Tory civil war: Williamson accused of using cabinet leaks on NI peace process to further career
Senior Tory MPs and ministers have angrily accused Defense Secretary Gavin Williamson of using the Northern Ireland peace process to further his own leadership ambitions.
The charge came after news of a disagreement during a cabinet meeting on Tuesday night was leaked to the Daily Mail. It related to plans for the establishment of a historical investigations unit to deal with unsolved murders from 1968 to 1998 in Northern Ireland.
During the meeting, Williamson and Foreign Secretary Boris Johnson warned that the plan proposed by Northern Ireland Secretary Karen Bradley would result in a “witch-hunt” against veterans of the armed forces and security services.
Some senior Tory MPs were furious over the leak and said that Williamson had signed off on the proposal prior to the meeting, The Times reported. They accused him of ambushing Bradley by leaving his objections until the full cabinet meeting, so that they could be leaked.
“Last week, he signed off on selling our Northern Ireland troops down the swanee but now he has briefed out that he protested in cabinet, to get the Daily Mail scoop,” one minister said, according to the paper.

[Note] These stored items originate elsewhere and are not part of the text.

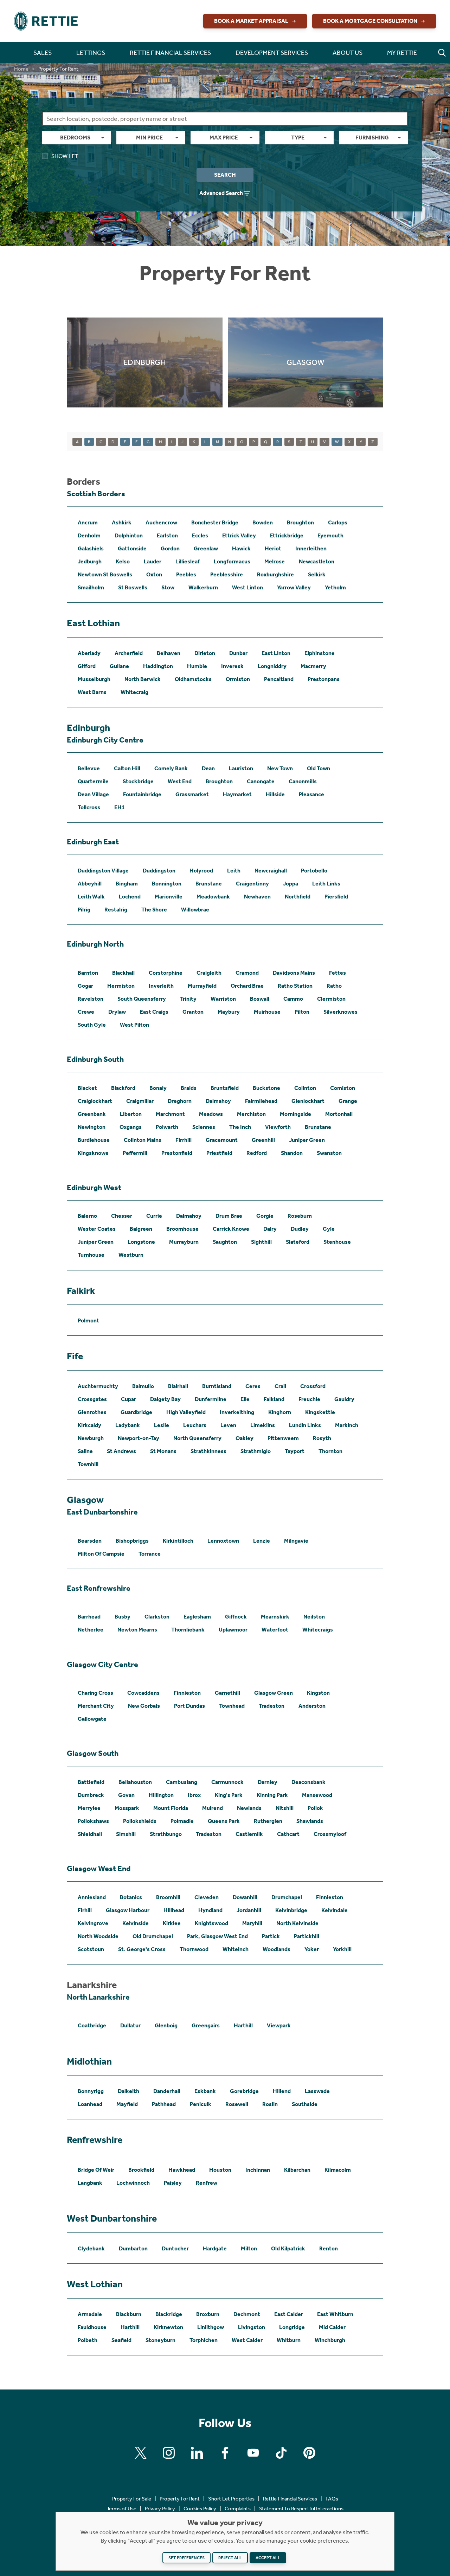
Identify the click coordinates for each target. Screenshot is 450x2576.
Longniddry (272, 666)
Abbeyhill (90, 883)
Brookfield (141, 2169)
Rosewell (236, 2104)
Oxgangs (131, 1127)
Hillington (161, 1795)
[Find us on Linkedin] (197, 2453)
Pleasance (311, 794)
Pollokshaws (93, 1821)
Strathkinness (208, 1451)
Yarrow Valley (294, 587)
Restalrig (115, 909)
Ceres (253, 1386)
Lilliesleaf (187, 561)
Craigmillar (140, 1101)
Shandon (292, 1153)
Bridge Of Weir (96, 2169)
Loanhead (90, 2104)
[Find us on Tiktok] (281, 2453)
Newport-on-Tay (138, 1438)
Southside (304, 2104)
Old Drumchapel (153, 1936)
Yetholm (335, 587)
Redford (256, 1153)
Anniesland (92, 1897)
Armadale (90, 2314)
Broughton (300, 522)
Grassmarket (192, 794)
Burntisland (216, 1386)
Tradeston (271, 1705)
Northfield (297, 896)
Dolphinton (129, 535)
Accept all (268, 2557)
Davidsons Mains (294, 972)
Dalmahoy (218, 1101)
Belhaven (168, 653)
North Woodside (98, 1936)
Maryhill (252, 1923)
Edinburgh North (95, 944)
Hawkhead (181, 2169)
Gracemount (222, 1140)
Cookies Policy (200, 2508)
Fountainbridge (142, 794)
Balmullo (143, 1386)
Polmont (88, 1320)
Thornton (330, 1451)
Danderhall (166, 2091)
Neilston (314, 1616)
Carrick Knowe (231, 1228)
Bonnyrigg (91, 2091)
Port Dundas (189, 1705)
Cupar (128, 1399)
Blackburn (128, 2314)
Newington (91, 1127)
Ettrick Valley (239, 535)
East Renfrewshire (98, 1588)
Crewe (86, 1011)
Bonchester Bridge (214, 522)
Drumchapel (286, 1897)
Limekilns (262, 1425)
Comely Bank (171, 768)
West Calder (247, 2340)
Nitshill (285, 1808)
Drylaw (117, 1011)
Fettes (337, 972)
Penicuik (200, 2104)
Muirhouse (267, 1011)
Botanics (131, 1897)
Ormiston (238, 679)
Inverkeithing (237, 1412)
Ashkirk (121, 522)
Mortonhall (339, 1114)
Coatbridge (92, 2025)
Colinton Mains (142, 1140)
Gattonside (132, 548)
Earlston (167, 535)
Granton (193, 1011)
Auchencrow (161, 522)
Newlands (249, 1808)
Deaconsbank (308, 1782)
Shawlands (309, 1821)
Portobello (314, 870)
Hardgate (215, 2248)
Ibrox (194, 1795)
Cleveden (206, 1897)
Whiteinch (236, 1949)
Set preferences (186, 2557)
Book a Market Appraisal (251, 21)
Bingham (127, 883)
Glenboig (166, 2025)
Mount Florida (170, 1808)
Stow (167, 587)
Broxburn (207, 2314)
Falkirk (81, 1290)
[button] (442, 52)
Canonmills (303, 781)
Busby (122, 1616)
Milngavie (296, 1540)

Another apparent witness to the discussions said that Williamson’s contribution “was designed to be leaked,” while another called it “a short-term maneuver” and said it was “not from any position of great principle. This is a widely shared view.”
The Times added that “other senior Conservatives suggested that Williamson was using the issue to enhance his reputation among backbenchers and position himself as a future leader of the party.”
The plan, if it were to go ahead, would see a consultation take place on the establishment of a unit that would investigate all unsolved murders in Northern Ireland during the conflict. While Williamson had allegedly already signed off on the plan, he used the cabinet meeting to ask for the inclusion of an option to bring in a statute of limitations bill. This, he said, would prevent ex-servicemen from being hounded into old age by “bogus” Iraq War-style legacy cases.
Such an amnesty, however, had previously been shot down due to Democratic Unionist Party (DUP) fears that a similar amnesty would then be demanded by “IRA terrorists.”
According to the Police Service of Northern Ireland, over 3,200 unsolved homicides were committed during the period in question. Of those still currently unsolved, 379 have been attributed to Republicans, 270 to Loyalists, while the perpetrators of 31 remain unknown. 283 unsolved homicides have been attributed to the security forces.